=== PROBLEM TO WORK ON ===
For the listing that follows, give again exactly the lines from the one with "The width and height of the screenshot is (1466, 766)." to the one with "has width=1568, height=718.", including both.

··· SOURCE DATA ···

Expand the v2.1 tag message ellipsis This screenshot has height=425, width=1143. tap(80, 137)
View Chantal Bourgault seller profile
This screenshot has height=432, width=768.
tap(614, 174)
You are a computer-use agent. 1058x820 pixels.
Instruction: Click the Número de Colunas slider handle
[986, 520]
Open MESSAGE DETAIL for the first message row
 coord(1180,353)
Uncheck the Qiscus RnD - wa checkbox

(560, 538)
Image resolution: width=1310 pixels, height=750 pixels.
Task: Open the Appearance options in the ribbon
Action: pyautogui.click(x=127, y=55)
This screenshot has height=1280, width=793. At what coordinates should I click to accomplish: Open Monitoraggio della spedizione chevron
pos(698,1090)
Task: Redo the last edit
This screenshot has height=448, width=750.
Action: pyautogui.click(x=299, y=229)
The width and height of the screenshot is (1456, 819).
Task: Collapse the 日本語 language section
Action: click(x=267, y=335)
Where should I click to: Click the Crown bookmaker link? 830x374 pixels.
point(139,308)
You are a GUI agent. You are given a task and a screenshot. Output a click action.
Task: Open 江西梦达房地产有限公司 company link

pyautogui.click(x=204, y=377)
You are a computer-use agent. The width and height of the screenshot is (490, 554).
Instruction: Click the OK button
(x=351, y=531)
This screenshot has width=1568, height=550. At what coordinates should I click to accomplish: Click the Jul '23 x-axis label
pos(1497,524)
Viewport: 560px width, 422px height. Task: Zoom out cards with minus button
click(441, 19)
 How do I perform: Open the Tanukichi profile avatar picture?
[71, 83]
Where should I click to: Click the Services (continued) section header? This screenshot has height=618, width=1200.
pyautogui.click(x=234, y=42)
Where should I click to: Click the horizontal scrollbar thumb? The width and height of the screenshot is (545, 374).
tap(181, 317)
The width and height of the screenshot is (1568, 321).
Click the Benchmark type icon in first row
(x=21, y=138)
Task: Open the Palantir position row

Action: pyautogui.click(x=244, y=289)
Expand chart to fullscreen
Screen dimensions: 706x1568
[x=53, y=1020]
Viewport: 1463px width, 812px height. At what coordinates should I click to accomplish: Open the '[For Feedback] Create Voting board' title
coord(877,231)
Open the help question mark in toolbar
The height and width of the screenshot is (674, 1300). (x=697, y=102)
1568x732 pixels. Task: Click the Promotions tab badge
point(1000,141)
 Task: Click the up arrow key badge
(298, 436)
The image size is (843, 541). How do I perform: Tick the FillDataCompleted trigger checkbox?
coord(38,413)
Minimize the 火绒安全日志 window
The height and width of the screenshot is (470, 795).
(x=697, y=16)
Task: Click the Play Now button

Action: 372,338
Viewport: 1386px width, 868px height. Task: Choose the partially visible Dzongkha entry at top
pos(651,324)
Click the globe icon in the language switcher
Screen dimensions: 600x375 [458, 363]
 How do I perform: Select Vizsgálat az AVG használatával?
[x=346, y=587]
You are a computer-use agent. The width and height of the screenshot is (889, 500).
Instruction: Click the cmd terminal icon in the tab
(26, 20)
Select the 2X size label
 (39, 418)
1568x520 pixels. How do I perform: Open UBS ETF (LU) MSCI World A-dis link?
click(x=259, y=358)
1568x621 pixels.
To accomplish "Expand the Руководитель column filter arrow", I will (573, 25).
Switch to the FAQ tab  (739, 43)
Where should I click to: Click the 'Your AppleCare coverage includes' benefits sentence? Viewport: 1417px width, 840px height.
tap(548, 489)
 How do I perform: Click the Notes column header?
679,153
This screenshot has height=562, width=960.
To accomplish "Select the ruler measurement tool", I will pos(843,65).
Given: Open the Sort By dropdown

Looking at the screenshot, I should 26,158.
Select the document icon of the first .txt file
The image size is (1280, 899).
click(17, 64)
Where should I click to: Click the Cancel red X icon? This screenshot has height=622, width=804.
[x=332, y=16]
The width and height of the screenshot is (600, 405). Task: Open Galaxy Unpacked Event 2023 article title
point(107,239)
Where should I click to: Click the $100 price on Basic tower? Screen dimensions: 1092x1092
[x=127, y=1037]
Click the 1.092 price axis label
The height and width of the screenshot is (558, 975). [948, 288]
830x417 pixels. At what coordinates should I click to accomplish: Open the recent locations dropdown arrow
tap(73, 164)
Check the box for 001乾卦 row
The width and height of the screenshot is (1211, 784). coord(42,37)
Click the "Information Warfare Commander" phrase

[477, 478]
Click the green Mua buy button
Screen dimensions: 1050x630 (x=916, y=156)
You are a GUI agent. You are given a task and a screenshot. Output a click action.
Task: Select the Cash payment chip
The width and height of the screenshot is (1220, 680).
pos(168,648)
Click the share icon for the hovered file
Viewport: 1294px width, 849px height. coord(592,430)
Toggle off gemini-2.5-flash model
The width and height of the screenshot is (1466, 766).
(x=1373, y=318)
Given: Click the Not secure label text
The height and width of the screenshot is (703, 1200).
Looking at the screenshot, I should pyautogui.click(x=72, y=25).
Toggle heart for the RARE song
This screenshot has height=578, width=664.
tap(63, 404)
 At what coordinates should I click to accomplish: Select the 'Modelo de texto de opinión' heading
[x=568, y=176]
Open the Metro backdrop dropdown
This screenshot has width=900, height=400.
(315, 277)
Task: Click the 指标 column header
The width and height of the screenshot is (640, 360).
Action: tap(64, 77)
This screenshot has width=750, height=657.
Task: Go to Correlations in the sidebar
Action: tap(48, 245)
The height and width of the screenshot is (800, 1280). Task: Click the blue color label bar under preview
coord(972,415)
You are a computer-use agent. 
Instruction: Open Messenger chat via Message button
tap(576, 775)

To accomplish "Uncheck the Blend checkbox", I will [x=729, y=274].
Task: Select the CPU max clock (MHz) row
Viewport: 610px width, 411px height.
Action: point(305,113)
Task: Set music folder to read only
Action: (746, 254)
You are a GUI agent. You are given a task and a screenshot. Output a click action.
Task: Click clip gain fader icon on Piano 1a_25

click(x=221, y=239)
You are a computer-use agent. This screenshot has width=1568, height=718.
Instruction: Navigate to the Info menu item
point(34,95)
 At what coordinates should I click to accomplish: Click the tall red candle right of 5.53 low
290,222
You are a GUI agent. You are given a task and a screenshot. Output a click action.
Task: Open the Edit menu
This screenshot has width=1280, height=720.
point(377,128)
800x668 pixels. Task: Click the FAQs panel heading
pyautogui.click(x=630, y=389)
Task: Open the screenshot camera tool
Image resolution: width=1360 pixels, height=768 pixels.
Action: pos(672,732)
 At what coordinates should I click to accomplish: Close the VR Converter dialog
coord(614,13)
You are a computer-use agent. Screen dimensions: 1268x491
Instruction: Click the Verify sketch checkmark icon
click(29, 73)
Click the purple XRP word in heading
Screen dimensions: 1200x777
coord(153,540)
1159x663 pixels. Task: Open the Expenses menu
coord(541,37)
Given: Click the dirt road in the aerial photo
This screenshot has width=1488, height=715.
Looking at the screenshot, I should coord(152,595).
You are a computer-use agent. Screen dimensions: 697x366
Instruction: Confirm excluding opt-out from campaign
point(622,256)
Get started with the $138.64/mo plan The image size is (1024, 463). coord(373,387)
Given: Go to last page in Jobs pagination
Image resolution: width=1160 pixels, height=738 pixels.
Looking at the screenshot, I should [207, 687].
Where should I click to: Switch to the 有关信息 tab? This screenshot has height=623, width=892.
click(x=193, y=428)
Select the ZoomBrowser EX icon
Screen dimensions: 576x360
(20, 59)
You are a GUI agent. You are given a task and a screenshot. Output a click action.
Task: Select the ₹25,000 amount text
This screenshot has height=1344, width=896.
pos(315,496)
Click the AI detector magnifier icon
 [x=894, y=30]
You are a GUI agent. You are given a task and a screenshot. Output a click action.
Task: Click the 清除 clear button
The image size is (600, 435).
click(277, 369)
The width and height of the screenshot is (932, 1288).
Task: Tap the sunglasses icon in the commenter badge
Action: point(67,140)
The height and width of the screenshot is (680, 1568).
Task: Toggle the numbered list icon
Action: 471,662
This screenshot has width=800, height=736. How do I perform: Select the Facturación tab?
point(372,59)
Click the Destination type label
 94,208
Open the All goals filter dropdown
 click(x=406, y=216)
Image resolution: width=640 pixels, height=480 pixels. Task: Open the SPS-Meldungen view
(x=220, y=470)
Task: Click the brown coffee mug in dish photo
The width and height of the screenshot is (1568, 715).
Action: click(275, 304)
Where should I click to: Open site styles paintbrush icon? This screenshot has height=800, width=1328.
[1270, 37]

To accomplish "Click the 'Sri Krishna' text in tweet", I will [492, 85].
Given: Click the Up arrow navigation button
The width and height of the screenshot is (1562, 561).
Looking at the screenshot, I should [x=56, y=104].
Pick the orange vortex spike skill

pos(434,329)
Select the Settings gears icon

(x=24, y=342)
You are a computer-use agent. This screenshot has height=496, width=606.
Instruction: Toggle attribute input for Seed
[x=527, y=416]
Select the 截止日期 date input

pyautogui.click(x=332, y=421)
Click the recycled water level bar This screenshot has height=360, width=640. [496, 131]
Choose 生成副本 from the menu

···

=== YOUR RESPONSE ===
The width and height of the screenshot is (1466, 766).
(x=1373, y=318)
Given: Click the Not secure label text
The height and width of the screenshot is (703, 1200).
Looking at the screenshot, I should pyautogui.click(x=72, y=25).
Toggle heart for the RARE song
This screenshot has height=578, width=664.
tap(63, 404)
 At what coordinates should I click to accomplish: Select the 'Modelo de texto de opinión' heading
[x=568, y=176]
Open the Metro backdrop dropdown
This screenshot has width=900, height=400.
(315, 277)
Task: Click the 指标 column header
The width and height of the screenshot is (640, 360).
Action: tap(64, 77)
This screenshot has width=750, height=657.
Task: Go to Correlations in the sidebar
Action: tap(48, 245)
The height and width of the screenshot is (800, 1280). Task: Click the blue color label bar under preview
coord(972,415)
You are a computer-use agent. 
Instruction: Open Messenger chat via Message button
tap(576, 775)

To accomplish "Uncheck the Blend checkbox", I will [x=729, y=274].
Task: Select the CPU max clock (MHz) row
Viewport: 610px width, 411px height.
Action: point(305,113)
Task: Set music folder to read only
Action: (746, 254)
You are a GUI agent. You are given a task and a screenshot. Output a click action.
Task: Click clip gain fader icon on Piano 1a_25

click(x=221, y=239)
You are a computer-use agent. This screenshot has width=1568, height=718.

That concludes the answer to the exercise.